革靴の手入れをしなければならなくなった。裏返った蝉の死骸を踏み潰したからだ。スナック菓子を砕くような音が、まだ、足の裏で響いている。
8月18日 7時~20時
朝一番、ハローワークの担当者に謝罪の電話を入れた。
休憩室の日経新聞、タリバンの復権は民主主義の試練とあったが、このことについてもう少し論理的に説明してほしい。タリバンの復権と民主主義の繋がりがいまいち理解できない。
宮野さんから、笹木さんと布賀さんはあまり仲が良くないのかと聞かれた。全く気にしたことがなかったと伝えたところ、怪訝な顔色が滲んだ。彼女が帰宅した後、笹木さんが一人であることを確認し、布賀さんの名前を強調しつつ以前に聞いた農作物が高騰するだろうという話題を出した。笹木さんは顔色を変えないまま、話題を打ち切るために語気荒々しく、あんまりあの人好かんねんなとだけ言った。
8月19日 休日
肌着で外出しようとするタカユキを説得した。Tシャツを肩が露出するまで捲ることで妥協をしてくれた。

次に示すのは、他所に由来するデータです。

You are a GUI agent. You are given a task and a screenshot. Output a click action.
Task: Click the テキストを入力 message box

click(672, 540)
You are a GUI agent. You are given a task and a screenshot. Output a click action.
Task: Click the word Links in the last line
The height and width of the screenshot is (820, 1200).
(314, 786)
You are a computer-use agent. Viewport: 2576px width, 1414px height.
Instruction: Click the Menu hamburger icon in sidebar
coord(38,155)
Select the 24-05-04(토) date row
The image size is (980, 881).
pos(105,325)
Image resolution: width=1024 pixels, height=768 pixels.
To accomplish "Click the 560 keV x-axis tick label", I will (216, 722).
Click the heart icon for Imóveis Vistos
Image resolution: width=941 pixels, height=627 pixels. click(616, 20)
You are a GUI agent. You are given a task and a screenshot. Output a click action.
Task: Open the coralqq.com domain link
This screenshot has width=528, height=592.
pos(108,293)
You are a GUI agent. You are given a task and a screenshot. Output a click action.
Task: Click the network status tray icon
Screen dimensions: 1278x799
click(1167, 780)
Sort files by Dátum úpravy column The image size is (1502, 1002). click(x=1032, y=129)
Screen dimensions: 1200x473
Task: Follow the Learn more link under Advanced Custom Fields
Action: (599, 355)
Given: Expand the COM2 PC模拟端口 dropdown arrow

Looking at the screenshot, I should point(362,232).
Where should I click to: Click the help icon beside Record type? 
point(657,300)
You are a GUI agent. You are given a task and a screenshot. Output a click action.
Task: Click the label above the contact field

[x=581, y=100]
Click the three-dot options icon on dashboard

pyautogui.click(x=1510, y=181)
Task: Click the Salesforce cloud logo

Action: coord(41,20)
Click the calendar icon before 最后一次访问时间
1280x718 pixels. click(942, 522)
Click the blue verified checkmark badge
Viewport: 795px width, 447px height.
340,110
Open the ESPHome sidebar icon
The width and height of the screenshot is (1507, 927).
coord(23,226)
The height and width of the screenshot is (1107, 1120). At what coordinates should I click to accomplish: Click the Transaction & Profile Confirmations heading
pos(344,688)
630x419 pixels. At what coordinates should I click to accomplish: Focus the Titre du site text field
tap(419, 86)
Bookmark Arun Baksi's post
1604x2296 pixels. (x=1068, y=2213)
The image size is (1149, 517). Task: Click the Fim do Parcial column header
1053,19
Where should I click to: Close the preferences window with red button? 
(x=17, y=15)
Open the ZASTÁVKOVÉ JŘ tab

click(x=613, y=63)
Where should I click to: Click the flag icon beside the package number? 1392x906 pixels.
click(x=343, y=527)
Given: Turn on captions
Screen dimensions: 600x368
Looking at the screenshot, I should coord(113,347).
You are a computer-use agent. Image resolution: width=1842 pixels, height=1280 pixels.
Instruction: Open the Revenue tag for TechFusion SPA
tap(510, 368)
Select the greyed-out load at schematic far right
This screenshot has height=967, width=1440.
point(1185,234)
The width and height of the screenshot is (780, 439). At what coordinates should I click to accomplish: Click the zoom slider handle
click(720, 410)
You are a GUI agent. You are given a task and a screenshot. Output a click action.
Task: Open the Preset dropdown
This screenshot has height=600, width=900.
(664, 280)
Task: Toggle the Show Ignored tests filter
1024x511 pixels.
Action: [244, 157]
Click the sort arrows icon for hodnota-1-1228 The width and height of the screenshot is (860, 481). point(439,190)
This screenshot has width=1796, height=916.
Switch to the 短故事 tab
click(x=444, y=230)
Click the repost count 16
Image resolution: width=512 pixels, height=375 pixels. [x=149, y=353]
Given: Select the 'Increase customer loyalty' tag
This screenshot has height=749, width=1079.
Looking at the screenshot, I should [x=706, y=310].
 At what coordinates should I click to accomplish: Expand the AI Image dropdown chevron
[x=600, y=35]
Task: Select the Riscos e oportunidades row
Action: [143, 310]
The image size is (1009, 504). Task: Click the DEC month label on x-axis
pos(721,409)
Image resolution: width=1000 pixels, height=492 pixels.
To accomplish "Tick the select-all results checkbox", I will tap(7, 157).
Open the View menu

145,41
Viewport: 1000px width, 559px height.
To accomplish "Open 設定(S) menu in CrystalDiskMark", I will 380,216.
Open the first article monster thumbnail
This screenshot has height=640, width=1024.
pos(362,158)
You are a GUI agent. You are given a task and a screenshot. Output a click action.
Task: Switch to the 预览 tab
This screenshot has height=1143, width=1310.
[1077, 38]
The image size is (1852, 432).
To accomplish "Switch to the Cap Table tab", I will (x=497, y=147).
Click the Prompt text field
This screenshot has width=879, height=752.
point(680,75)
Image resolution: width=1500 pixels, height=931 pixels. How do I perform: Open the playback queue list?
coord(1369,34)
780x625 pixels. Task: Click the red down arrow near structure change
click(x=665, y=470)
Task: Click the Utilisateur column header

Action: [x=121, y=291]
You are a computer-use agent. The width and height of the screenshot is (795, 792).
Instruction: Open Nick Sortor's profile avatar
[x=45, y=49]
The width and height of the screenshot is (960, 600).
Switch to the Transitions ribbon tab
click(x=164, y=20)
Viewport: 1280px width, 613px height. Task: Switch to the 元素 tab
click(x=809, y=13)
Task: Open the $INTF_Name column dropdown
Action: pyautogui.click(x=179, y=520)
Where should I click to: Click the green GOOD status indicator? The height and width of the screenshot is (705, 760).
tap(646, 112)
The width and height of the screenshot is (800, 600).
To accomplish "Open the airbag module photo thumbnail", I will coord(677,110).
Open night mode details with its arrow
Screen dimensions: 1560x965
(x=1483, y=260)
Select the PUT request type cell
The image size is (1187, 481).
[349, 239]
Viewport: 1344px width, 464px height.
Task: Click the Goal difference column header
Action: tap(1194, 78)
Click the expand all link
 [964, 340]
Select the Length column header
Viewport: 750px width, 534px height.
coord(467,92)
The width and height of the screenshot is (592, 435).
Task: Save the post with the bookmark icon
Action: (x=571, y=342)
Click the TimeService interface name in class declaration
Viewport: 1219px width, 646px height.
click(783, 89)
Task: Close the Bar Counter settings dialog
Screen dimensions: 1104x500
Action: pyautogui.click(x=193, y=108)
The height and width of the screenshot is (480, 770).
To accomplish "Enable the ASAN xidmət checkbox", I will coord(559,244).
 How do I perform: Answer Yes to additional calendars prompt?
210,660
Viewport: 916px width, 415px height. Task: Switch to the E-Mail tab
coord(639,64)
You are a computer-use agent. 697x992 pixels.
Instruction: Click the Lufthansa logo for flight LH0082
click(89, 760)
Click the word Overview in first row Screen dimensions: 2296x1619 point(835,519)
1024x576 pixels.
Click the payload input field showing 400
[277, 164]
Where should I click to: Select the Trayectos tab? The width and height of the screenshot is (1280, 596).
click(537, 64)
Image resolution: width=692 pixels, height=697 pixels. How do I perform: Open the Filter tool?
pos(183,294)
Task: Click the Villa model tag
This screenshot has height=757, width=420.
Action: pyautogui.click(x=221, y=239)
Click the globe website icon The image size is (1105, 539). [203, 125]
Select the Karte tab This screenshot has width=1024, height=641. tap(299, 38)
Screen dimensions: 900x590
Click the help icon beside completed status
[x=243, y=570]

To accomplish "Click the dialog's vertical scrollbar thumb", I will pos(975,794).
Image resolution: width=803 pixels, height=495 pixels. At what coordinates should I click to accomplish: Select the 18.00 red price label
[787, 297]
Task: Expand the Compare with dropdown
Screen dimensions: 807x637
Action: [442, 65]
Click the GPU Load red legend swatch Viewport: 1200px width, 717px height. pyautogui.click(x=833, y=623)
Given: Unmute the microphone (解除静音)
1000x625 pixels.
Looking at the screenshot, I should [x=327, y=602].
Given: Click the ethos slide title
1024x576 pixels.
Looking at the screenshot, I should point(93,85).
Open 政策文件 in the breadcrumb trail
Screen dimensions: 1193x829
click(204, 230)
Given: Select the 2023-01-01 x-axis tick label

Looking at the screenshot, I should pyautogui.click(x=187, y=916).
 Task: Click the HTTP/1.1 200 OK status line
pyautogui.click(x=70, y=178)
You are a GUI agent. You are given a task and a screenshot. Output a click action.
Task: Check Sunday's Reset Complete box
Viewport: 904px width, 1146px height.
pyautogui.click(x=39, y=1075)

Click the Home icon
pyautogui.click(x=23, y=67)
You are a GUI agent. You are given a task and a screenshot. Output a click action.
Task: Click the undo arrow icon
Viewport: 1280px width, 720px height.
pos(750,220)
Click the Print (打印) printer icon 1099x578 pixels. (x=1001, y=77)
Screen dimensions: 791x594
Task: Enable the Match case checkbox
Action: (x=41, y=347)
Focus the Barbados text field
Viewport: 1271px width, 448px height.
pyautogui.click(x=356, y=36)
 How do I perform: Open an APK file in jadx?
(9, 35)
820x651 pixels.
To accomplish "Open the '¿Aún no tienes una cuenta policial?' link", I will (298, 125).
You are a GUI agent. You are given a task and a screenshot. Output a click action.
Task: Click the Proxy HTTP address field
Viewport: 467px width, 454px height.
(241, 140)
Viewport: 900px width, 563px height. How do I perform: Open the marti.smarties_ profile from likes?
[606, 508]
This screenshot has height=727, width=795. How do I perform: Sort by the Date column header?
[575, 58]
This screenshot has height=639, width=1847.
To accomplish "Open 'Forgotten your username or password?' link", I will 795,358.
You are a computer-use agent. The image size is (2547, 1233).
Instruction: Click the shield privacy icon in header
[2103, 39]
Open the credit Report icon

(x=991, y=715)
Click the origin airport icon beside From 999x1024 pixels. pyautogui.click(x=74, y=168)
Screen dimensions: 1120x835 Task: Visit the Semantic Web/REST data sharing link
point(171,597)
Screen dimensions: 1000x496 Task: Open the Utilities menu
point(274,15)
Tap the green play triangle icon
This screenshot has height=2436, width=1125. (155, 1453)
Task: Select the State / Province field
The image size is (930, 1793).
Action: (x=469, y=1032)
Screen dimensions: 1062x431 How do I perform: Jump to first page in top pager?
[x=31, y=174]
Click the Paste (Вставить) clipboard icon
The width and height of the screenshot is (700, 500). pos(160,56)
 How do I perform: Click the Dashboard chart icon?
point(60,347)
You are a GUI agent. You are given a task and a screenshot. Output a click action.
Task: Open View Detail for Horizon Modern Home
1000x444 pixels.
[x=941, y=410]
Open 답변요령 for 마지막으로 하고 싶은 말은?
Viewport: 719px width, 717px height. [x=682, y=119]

タカユキがもらった求人票のうち、勤務地が最も近いところは家から10分ほどのガソリンスタンドだ。そこにタカユキを連れて行った。自分で見てみたいと言ったのだ。レギュラー148円。今年はガソリン代が上昇し続けているようだ。
久しぶりに喧嘩を見た。駅前のパチンコ屋の路地裏にて、リネンシャツの髭面男が、老いはじめた男の胸ぐらを掴み怒声を上げている。俺は逃げようとした。しかしタカユキが仲裁しようと彼らの方へ向かった。
我を忘れた男に、タカユキが頭を叩かれて倒れた。無関係な青年を殴ったことで冷静になった男が逃走し、好機とばかりに老いた男も行方を眩ました。
8月20日 7時~19時
月報に俺の写真が載っていた。社長が視察をしている様子の写真に、偶然写ったようだ。ガラス越しの顔は意図せず社長を睨み付けているかのようだった。この写真を採用した奴に文句を言いたい。店長は、やる気のない極道と言って笑っていた。
『バックヤードを美しくして作業効率を上げましょう』はベトナム人の社員が行った調理場の清掃が取り上げられていた。
休憩時間が同じだった宮野さんに、月報の説明をした。何部か余分にあるので持って帰っても構わないと冗談で言ったのだが、彼女は苦い顔をして1部手に取り更衣室に向かった。